Location
- Blacklion Greystones, County Wicklow, A63KT20 Ireland

Information
- Other name: Temple Carrig Secondary School
- Type: Voluntary secondary school
- Motto: Kindness, Integrity, Endeavour, Adventure
- Religious affiliation: Church of Ireland
- Established: September 2014
- Oversight: Church of Ireland
- Principal: Deborah Crean
- Gender: Mixed
- Houses: Altidore, Avondale, Bellevue, Kilruddery, Powerscourt, Russborrough, Tinakilly
- Colours: Red, gold,
- Website: www.templecarrigschool.ie

= Temple Carrig School =

Temple Carrig School (also known as Temple Carrig Secondary School) is a mixed, Church of Ireland, voluntary secondary school in Greystones, County Wicklow, Ireland. It was established in September 2014 and is under the patronage of the Church of Ireland. It is the first Church of Ireland voluntary secondary school to be established since the foundation of the Irish Free State.

== Curriculum ==
Students study the Junior Cycle curriculum for their first three years, the Transition Year syllabus (compulsory) for their fourth, and the Leaving Certificate curriculum for their final two.

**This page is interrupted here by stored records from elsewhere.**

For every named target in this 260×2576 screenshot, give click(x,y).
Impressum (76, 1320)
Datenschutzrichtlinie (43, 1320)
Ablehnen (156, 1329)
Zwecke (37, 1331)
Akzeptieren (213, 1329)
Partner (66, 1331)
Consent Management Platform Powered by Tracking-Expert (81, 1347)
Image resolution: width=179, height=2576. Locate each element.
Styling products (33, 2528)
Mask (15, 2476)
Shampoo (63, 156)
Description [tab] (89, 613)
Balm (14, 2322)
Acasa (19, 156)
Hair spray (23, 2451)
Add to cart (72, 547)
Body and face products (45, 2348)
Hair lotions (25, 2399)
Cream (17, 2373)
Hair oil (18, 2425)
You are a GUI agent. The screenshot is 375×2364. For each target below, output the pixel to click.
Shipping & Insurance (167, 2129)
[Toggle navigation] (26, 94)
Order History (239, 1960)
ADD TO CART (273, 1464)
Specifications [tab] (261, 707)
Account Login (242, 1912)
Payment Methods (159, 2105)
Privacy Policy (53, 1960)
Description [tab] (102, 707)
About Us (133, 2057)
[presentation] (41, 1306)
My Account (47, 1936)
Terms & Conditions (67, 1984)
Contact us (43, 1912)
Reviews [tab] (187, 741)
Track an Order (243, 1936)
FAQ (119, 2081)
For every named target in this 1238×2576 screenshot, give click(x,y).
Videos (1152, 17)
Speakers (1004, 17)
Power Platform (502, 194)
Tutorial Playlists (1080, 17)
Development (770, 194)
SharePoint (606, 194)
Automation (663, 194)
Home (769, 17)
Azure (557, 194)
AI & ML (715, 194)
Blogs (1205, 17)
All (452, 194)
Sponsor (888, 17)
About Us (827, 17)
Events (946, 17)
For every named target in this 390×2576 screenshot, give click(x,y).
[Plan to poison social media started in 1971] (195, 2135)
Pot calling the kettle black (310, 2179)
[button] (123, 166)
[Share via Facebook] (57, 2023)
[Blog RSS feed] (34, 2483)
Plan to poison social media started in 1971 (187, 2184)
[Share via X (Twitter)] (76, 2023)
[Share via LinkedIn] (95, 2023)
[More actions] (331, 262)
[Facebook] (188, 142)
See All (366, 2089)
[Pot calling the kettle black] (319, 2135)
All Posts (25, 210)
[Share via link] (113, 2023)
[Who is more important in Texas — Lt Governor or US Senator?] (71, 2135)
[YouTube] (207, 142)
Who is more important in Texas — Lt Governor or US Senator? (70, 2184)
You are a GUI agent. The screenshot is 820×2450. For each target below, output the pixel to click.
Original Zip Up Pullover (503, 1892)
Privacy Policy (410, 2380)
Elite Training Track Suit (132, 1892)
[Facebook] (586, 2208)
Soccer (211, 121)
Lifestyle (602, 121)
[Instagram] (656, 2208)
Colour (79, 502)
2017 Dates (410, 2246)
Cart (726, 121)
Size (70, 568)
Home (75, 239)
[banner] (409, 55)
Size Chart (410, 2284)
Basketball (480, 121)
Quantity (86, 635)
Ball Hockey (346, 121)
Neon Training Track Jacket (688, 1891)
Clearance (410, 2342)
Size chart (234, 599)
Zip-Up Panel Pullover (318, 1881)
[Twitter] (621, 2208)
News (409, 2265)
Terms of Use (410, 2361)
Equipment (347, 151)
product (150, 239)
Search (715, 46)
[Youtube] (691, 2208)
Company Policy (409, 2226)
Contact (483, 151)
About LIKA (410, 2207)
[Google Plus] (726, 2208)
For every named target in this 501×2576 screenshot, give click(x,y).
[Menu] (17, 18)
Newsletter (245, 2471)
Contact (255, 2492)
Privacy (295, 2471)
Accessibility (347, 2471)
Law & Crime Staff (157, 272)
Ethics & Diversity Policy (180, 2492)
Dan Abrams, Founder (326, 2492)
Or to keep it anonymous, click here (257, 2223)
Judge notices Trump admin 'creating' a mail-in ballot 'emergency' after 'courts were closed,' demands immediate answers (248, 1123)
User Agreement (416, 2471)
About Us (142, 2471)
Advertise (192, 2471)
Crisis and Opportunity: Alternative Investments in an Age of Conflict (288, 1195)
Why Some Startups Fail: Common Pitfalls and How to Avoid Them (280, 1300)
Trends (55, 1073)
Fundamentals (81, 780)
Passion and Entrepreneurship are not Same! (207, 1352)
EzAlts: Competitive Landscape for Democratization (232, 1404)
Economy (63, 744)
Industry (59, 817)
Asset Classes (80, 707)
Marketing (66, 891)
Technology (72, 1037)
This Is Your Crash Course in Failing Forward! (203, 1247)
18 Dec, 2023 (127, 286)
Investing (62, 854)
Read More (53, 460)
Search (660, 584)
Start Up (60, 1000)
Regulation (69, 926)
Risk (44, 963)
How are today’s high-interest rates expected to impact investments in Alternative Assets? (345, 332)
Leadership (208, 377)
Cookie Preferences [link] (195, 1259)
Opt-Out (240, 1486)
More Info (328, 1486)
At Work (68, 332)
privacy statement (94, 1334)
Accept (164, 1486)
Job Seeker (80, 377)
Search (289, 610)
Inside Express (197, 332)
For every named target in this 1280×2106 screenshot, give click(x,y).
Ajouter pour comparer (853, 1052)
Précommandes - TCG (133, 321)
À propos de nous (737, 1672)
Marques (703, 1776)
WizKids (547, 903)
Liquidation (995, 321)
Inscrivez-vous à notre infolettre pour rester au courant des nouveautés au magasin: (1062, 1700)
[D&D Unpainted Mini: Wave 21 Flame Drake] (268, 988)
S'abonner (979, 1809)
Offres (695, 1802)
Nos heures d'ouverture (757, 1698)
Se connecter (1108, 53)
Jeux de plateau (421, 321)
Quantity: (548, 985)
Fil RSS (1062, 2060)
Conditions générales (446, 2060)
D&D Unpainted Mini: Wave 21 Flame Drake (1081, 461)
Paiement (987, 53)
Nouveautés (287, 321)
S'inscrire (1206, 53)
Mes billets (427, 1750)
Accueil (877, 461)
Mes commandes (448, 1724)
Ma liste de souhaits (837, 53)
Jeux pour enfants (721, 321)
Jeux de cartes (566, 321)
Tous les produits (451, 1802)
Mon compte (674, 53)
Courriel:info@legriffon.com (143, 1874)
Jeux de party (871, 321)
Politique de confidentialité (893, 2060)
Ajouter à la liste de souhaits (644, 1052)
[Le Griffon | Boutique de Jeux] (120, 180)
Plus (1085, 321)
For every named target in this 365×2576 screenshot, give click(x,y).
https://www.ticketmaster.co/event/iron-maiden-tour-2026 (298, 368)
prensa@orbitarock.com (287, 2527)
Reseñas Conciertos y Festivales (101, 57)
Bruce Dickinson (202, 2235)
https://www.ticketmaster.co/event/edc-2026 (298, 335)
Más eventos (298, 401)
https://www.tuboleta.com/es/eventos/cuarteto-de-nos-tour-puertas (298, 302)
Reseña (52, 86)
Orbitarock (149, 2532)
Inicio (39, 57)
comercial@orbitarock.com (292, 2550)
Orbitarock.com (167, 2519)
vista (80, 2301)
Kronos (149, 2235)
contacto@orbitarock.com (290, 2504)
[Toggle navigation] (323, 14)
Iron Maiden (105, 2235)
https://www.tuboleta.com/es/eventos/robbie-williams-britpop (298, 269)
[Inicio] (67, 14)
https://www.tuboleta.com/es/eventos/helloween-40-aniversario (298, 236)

== Extracurricular activities ==
The school competes at a high level in rugby.
The school also plays a range of sports like Hockey, Tennis, Badminton, Athletics and also does a lot of drama productions.

== Controversy ==
In 2015, the school became known for setting up a campaign to oppose the building of a McDonald's fast food outlet opposite; the planning battle was lost but the campaign became popular and the chain subsequently rolled back their plans for the area.

== Leadership ==
In June 2024, the school's board of management appointed Ms Deborah Crean to assume the role of principal from September 2024 after Mr. Alan Cox resigned.